Rafael Nadal est toujours le patron de l'ocre et Andy Murray, homme fort bis de la saison, n'a pas échappé à la sanction. Jusqu'à 6-2, 5-2, il a d'ailleurs démontré que son jeu de contre n'était pas assez perforant. Si sur surfaces rapides, il peut tenir en fond de court, il était incapable de le faire sur terre battue. Englué par son style dans une dans une filière longue, il ne peut de toute manière pas, du jour au lendemain, devenir un attaquant et se trouver un jeu de jambes de terrien. Mais il a du panache. Sur le point d'être broyé et donc rayé de la - courte - liste des rivaux, il a trouvé des raisons d'espérer. D'abord par la faute de Nadal, qui en servant pour le match à 5-3 a été pris par un coup de stress.
Sauvant une balle de match sur une amortie, Murray est en effet enfin rentré dans le court tout en s'arrachant en défense, prouvant que son jeu de contre, tourné vers l'offensive, peut payer. Mais c'est un jeu sur le fil, où il doit parcourir les quatre coins du court, asséner des coups gagnants le long des lignes tout en espérant que Nadal rate. Une tactique qui ne peut tenir que quelques jeux... En face, la marge est trop grande. Quand les grandes claques liftées en coup droit sont de retour, que le revers se met à trouver des angles venus d'ailleurs et que l'Espagnol refuse de décrocher de plus d'un mètre de sa ligne, les espoirs adverses sont terminés. Ceux de Murray n'ont pas fait exception au terme d'un jeu décisif de très haut niveau, qui lui permet de rester ambitieux pour Roland-Garros. Mais dans un match en trois sets gagnants, il ne pourra pas accepter de visiter les quatre coins du court sans finir par lâcher prise. Comme il est loin d'être certain que Nadal, la prochaine fois, le laisse revenir dans le match.

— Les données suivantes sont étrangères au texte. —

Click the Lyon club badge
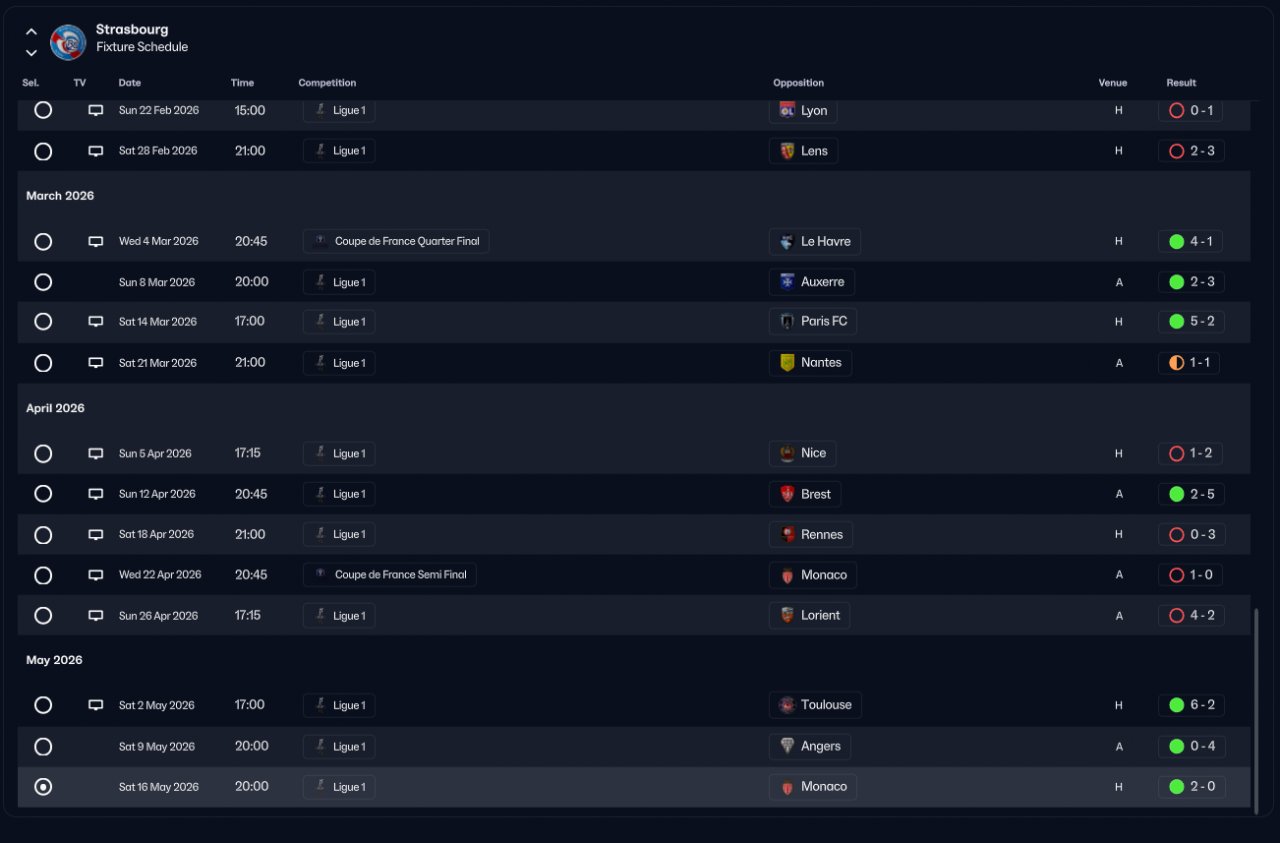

Le prochain à passer l'examen Nadal aura peut-être d'autres armes à faire valoir. Novak Djokovic a tout de même disputé deux demi-finales à Roland-Garros et remporté Rome l'an dernier. Sa crédibilité sur terre battue est plus grande que celle de Murray. Oui, mais il est mené 11-4 dans ses débats avec Nadal et ne l'a jamais battu sur terre. Mais on se souvient d'un set chapardé à Hambourg et d'un bon match sur la fin à Roland-Garros. Certes. Mais le Djokovic 2008 donnait plus de garanties que celui 2009. Il reste que le Serbe tient là une occasion comme il les aime. Il peut faire tomber le maître, reprendre la main par rapport à Murray et revenir encore sur Federer. De quoi lui faire oublier son match vécu sous tension contre Wawrinka pour se souvenir de la belle impression laissée en quarts contre Verdasco. Car samedi, il a mis un set à juste calmer ses nerfs et deux autres à serrer les dents et compter les fautes adverses. Plus expérimenté et encore un peu plus solide mentalement que le talentueux Wawrinka, il a fini par s'en sortir malgré une balle de 3-0 contre lui dans la dernière manche et peut remercier les 58 fautes adverses. La donne du stress devrait changer dans une finale où il sera clairement l'outsider. De toute manière, il n'y aura qu'un exploit pour empêcher Nadal d'entrer dans l'histoire en décrochant cinq titres consécutifs dans le même Masters 1000.